• Input:
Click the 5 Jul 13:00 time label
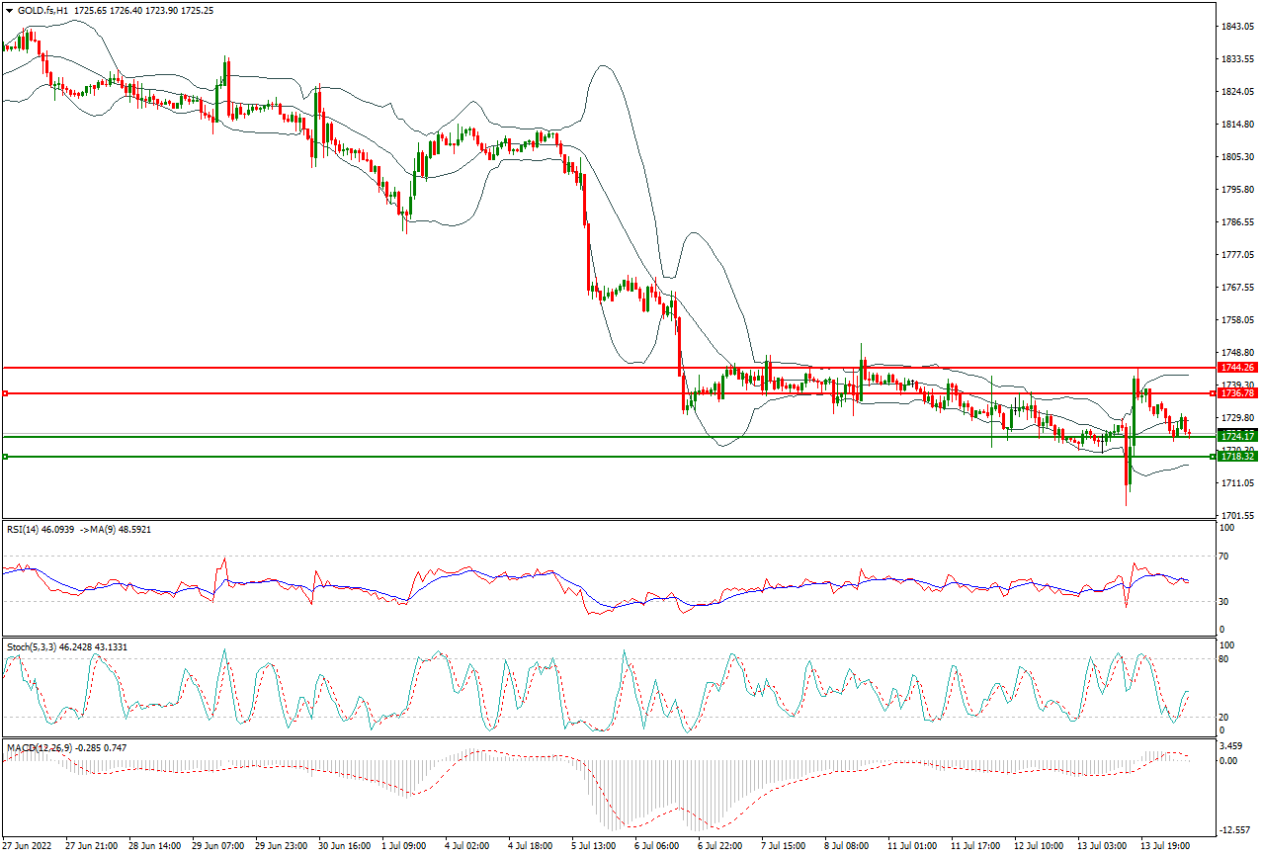This screenshot has width=1261, height=857. (x=592, y=846)
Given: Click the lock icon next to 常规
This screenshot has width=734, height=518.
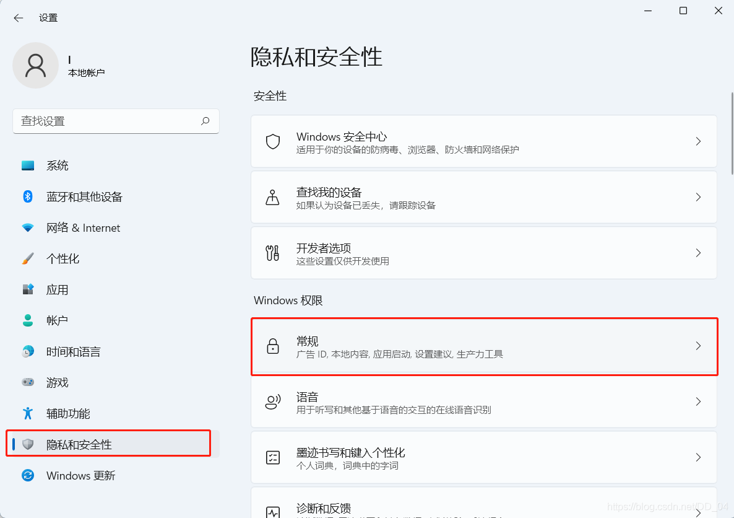Looking at the screenshot, I should (x=273, y=346).
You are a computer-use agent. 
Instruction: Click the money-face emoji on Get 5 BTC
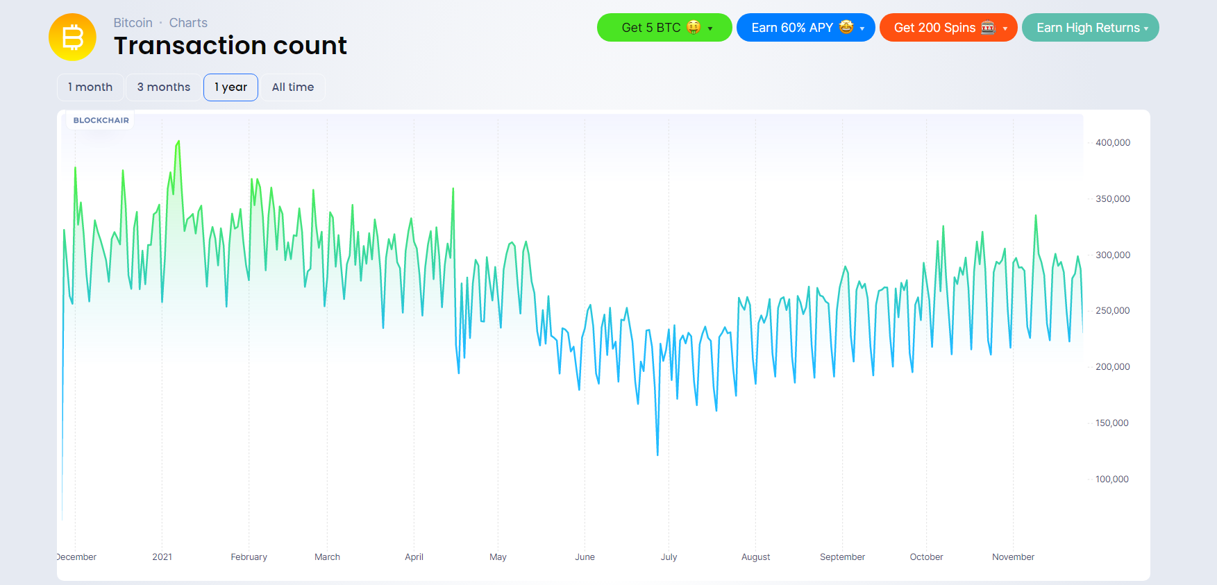(x=694, y=27)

• Exercise details: Repeat word for word only the lines from the line holding "Instruction: Click the" to the final line of the material, both included. Don't carry over any picture.

• The completed task:
Instruction: Click the money-face emoji on Get 5 BTC
(x=694, y=27)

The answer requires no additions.